Wing-Tsun-Techniken: Die Formen im Lichte der Prinzipien
- Diese im letzten Absatz angesprochenen Formen bestimmen den Inhalt des Wing-Tsun-Trainings. In den Formen werden die grundlegenden Bewegungen, Ideen und Konzepte einzeln und ungestört erlernt. Sie können sich auf sich selbst, auf Ihre eigenen Bewegungen und Ihren Körper konzentrieren.
- Die drei per Hand ausgeführten Formen nennen sich Siu Leem Tau (die kleine Idee), Chum Kiu (die Brücke suchen) und Biu Jee (explodierende Finger).
- Diese Formen sind in fast allen Wing-Chun-Systemen bekannt, und sie bestehen sehr häufig aus jeweils 108 Bewegungen. Das hat seinen Grund in der chinesischen Zahlensymbolik, in der die Zahl 108 für gesicherten Erfolg steht.
- Wenn die ersten beiden Handformen gut beherrscht werden, beginnt das Training an der Holzpuppe, die Wooden Dummy ist die vierte der klassischen Formen.
- Es folgen die Waffenformen, Look Deem Boon Gwun (Langstock) und Bot Jom Doh (Doppelmesser oder Schmetterlingsmesser). Sie können in verschiedenen Stilen sehr unterschiedlich ausgeführt werden, auch die Anzahl der Bewegungen kann ganz unterschiedlich sein.
- Diese verschiedenen Techniken können erst perfekt und vollendet ausgeübt werden, wenn der Schüler gelernt hat, bei jeder Bewegung die Prinzipien des Wing Tsun einzubeziehen, die als übergeordnete Kraft die Anstrengungen und Gedanken jeder einzelnen Bewegung vereinen sollen.
- Das klassische Wing Chun formuliert die Prinzipien wie folgt: Das Prinzip des Yin-Yang geht von einer immer gegebenen Gleichzeitigkeit von Angriff und Verteidigung aus, das Prinzip der Effizienz schreibt äußerste Ökonomie der Bewegung vor, und das Prinzip der Zentrallinie verlangt die Zentrierung des ganzen Körpers und der eigenen Position.
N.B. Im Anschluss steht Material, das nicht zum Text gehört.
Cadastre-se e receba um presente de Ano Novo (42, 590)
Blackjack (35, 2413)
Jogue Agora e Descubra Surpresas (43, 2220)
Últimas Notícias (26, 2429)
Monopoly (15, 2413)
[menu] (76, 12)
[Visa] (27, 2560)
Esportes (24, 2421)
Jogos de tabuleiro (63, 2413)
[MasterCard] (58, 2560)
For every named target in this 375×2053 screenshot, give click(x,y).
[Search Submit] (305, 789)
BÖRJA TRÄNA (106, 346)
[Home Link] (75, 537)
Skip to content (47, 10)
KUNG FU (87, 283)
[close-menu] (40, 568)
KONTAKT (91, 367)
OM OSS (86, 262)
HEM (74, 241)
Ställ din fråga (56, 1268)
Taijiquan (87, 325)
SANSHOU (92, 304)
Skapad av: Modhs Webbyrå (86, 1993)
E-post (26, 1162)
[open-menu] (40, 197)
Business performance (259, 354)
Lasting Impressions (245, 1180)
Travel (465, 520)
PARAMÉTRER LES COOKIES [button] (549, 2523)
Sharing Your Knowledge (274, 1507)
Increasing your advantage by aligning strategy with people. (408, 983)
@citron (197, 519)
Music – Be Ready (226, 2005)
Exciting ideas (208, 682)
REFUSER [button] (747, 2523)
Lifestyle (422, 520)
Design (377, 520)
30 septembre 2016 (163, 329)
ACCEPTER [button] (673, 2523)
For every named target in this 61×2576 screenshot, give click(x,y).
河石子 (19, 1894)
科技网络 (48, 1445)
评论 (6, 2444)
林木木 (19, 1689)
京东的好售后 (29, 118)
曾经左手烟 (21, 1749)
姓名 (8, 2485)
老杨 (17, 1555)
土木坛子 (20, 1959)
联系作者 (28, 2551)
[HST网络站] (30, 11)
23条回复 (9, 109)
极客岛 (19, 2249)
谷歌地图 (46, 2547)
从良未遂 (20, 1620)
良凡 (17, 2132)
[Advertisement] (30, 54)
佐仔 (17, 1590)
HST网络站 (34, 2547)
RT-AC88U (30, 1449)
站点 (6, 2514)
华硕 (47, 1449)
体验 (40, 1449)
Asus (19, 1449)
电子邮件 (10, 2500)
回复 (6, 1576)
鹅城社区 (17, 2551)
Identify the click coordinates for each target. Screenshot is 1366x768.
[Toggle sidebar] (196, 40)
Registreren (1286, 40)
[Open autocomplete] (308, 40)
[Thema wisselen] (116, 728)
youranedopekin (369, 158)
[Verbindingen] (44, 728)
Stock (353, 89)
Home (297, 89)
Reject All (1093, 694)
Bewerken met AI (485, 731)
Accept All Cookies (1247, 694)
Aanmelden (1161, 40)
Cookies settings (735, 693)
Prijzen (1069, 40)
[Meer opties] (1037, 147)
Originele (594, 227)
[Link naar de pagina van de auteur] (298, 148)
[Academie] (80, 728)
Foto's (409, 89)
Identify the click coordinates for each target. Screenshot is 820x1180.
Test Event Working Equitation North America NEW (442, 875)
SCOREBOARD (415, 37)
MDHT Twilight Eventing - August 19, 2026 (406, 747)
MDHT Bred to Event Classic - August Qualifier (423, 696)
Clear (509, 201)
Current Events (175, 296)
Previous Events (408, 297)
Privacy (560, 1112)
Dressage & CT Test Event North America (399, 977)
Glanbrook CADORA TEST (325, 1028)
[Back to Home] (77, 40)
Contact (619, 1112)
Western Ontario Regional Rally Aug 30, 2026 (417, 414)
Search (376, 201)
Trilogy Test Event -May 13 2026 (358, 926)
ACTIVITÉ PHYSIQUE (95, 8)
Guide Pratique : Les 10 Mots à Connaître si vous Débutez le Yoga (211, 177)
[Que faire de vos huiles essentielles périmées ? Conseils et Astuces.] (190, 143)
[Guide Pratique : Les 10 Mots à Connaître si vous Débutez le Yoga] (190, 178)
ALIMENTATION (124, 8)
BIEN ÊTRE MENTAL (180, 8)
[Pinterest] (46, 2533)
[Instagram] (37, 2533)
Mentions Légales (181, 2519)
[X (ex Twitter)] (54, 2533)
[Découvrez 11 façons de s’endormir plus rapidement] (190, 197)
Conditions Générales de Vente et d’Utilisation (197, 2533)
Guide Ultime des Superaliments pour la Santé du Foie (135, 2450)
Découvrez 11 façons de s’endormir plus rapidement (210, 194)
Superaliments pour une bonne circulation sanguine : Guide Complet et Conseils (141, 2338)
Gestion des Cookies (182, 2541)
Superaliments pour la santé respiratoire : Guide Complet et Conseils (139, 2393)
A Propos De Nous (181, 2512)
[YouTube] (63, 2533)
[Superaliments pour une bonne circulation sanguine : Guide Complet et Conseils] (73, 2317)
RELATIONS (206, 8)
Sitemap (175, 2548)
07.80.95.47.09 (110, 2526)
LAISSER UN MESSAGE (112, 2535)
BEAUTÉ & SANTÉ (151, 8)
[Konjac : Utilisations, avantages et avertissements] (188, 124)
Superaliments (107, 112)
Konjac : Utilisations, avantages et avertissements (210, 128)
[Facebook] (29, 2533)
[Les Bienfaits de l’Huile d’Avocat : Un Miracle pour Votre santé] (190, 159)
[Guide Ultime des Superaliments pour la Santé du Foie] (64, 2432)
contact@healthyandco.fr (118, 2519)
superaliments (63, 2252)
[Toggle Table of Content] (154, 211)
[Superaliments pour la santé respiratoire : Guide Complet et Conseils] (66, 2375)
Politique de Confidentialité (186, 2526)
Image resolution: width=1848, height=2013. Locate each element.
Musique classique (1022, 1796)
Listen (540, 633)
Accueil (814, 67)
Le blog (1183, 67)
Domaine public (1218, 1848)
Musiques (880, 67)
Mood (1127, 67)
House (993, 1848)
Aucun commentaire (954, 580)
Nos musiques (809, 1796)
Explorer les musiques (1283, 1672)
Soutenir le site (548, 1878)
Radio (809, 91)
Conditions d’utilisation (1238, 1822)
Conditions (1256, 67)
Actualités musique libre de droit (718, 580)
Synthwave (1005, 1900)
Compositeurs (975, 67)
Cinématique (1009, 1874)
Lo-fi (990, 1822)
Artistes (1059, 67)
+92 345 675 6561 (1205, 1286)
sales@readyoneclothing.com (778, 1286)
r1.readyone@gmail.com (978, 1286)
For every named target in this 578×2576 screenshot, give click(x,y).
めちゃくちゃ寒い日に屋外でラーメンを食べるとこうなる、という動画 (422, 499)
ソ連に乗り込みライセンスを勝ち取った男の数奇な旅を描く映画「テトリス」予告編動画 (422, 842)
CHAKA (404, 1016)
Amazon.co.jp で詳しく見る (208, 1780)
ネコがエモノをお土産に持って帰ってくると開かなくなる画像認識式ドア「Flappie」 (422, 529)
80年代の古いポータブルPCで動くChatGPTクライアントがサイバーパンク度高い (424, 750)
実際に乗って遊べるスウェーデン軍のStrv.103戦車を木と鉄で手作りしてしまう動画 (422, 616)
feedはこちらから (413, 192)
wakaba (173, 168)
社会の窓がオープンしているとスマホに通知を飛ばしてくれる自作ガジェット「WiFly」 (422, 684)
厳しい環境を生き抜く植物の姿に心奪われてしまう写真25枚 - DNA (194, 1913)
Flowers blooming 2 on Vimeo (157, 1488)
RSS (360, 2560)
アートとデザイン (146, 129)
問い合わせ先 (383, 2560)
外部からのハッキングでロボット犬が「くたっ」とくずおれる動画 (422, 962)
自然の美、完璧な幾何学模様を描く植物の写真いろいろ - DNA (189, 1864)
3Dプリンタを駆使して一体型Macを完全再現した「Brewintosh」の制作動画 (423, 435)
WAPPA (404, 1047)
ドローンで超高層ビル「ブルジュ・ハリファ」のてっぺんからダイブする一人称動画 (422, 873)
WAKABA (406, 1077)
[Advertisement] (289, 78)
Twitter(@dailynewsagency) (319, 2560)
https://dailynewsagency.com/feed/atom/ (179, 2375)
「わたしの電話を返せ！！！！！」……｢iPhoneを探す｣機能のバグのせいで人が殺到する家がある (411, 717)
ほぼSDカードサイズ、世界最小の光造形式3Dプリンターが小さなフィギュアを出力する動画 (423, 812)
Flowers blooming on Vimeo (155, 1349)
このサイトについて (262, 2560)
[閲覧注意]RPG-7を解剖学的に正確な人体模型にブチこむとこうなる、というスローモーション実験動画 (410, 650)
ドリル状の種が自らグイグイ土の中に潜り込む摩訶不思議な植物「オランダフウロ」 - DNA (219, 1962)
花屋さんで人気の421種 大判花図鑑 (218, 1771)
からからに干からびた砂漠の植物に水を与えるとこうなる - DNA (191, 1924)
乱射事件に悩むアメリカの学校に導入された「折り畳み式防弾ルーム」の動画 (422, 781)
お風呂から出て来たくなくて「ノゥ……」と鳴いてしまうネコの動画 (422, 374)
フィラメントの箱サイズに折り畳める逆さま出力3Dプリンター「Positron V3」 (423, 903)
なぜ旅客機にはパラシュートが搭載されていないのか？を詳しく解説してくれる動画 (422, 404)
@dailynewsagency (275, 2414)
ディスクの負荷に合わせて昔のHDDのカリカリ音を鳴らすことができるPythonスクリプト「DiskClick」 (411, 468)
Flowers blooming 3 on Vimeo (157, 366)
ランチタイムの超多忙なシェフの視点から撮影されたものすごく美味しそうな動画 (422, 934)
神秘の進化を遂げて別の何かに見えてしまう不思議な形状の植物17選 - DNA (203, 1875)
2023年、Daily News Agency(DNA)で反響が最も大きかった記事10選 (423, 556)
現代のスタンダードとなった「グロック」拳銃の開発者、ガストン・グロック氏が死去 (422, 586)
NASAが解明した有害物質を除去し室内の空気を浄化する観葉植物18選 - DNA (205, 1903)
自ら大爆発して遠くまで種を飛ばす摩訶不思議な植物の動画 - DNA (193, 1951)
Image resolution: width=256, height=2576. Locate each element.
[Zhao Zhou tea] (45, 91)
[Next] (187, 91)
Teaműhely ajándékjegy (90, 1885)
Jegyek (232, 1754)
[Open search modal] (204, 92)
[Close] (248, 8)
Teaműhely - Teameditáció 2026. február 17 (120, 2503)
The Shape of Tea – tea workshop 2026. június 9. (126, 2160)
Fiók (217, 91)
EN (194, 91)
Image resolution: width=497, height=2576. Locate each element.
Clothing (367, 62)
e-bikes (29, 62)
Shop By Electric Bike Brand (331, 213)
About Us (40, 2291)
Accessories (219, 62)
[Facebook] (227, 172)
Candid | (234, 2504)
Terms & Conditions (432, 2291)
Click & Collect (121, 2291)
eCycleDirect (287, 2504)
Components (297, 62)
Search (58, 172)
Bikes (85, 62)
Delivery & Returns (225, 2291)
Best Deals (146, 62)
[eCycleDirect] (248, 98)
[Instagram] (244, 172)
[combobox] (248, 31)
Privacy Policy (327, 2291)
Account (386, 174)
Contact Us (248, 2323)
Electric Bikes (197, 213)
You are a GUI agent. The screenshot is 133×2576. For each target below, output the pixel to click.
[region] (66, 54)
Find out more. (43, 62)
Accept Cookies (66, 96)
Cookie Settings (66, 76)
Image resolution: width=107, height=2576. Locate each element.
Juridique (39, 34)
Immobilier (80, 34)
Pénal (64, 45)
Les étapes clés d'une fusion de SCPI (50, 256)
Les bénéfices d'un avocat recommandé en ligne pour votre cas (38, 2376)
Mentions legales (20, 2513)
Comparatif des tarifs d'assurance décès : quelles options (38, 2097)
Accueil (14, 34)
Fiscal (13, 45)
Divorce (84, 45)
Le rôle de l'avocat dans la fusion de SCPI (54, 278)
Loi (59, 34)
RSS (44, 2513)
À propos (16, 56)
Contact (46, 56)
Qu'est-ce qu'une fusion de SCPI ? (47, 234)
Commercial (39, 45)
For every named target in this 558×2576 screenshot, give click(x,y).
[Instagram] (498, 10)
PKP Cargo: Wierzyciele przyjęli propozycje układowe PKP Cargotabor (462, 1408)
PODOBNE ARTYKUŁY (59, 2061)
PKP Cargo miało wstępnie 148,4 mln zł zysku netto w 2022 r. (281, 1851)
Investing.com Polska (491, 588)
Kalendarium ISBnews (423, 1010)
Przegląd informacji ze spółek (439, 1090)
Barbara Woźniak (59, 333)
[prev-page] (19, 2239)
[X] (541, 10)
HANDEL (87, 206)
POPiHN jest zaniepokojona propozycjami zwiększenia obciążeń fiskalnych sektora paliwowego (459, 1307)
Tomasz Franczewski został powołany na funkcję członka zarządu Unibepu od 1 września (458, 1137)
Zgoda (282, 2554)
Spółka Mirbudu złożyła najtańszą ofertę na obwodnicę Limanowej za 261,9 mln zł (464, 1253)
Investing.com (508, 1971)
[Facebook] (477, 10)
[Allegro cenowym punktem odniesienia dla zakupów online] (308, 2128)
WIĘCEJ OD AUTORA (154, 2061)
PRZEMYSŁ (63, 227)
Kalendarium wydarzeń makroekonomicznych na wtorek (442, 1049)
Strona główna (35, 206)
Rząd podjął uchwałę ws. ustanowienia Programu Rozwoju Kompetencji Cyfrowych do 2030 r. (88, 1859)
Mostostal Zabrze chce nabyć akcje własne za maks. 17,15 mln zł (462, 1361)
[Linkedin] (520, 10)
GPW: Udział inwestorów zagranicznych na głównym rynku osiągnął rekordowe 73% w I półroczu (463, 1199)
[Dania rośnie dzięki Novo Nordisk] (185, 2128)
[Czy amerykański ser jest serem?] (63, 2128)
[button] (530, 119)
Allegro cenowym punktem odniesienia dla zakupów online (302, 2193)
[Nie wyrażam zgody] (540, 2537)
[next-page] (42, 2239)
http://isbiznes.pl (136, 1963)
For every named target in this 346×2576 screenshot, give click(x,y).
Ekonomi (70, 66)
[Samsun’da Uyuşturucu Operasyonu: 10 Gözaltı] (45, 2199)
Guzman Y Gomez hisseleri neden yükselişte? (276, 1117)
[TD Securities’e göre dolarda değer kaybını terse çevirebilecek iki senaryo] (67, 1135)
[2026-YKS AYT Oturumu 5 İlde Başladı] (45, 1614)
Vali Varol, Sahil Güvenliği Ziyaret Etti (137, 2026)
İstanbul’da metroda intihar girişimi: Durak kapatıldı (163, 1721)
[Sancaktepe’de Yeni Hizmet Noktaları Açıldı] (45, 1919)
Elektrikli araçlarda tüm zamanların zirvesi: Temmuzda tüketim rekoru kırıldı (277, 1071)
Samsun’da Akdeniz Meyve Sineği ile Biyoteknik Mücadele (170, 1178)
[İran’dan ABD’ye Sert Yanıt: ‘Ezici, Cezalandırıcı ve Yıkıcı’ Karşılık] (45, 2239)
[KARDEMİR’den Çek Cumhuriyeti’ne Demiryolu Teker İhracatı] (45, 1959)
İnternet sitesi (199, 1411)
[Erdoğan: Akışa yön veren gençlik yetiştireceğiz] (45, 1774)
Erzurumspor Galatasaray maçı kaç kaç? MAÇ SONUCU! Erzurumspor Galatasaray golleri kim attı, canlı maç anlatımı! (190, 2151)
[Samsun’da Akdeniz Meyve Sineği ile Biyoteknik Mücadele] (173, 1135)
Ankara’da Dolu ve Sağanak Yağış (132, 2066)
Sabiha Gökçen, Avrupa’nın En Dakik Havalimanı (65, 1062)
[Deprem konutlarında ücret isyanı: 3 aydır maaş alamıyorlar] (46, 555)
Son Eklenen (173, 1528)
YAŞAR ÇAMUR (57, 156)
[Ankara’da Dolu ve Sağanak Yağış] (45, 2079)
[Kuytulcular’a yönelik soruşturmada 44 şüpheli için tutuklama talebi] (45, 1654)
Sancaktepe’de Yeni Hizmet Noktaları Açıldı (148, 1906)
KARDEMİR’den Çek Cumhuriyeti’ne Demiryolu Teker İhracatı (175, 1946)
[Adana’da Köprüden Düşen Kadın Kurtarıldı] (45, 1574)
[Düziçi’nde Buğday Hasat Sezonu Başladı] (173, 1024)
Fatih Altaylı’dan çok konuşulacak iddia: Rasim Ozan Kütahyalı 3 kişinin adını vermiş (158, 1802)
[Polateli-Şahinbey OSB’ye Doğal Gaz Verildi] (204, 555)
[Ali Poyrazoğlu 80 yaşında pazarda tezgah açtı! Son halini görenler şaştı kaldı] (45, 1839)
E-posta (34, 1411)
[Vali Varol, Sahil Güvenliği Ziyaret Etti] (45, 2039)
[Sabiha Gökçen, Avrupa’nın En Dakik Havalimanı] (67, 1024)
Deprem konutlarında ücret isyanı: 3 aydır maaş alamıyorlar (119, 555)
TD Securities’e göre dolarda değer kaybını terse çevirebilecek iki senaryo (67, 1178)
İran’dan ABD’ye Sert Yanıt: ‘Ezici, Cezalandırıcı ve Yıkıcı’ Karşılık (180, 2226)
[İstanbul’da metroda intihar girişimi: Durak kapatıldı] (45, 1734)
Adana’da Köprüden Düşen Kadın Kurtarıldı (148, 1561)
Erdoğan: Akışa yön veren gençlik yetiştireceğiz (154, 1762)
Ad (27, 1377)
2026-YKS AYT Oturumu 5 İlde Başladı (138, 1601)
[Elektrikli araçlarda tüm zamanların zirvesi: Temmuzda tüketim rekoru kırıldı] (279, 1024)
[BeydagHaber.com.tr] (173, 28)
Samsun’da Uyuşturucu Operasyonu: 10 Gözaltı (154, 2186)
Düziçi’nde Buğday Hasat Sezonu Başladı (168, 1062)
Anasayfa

- Diese Prinzipien spielen im Unterricht auch dadurch eine bedeutende Rolle, dass sie das theoretische Verständnis der Techniken üben und fördern.
All diese Grundlagen sind keine festgeschriebenen Gesetze, sondern werden von jeder Wing-Tsun-Schule interpretiert. So können die Prinzipien anders ausgedrückt werden, wobei sich auch die Anzahl verändert, häufig werden vier Kraftprinzipien und vier Kampfprinzipien vermittelt. Auch die Anzahl der Formen variiert, manche Systeme kennen viel mehr als 6 Formen oder lehren Subformen, die dazu da sind, einzelne Aspekte der Techniken noch einmal vertiefend zu behandeln.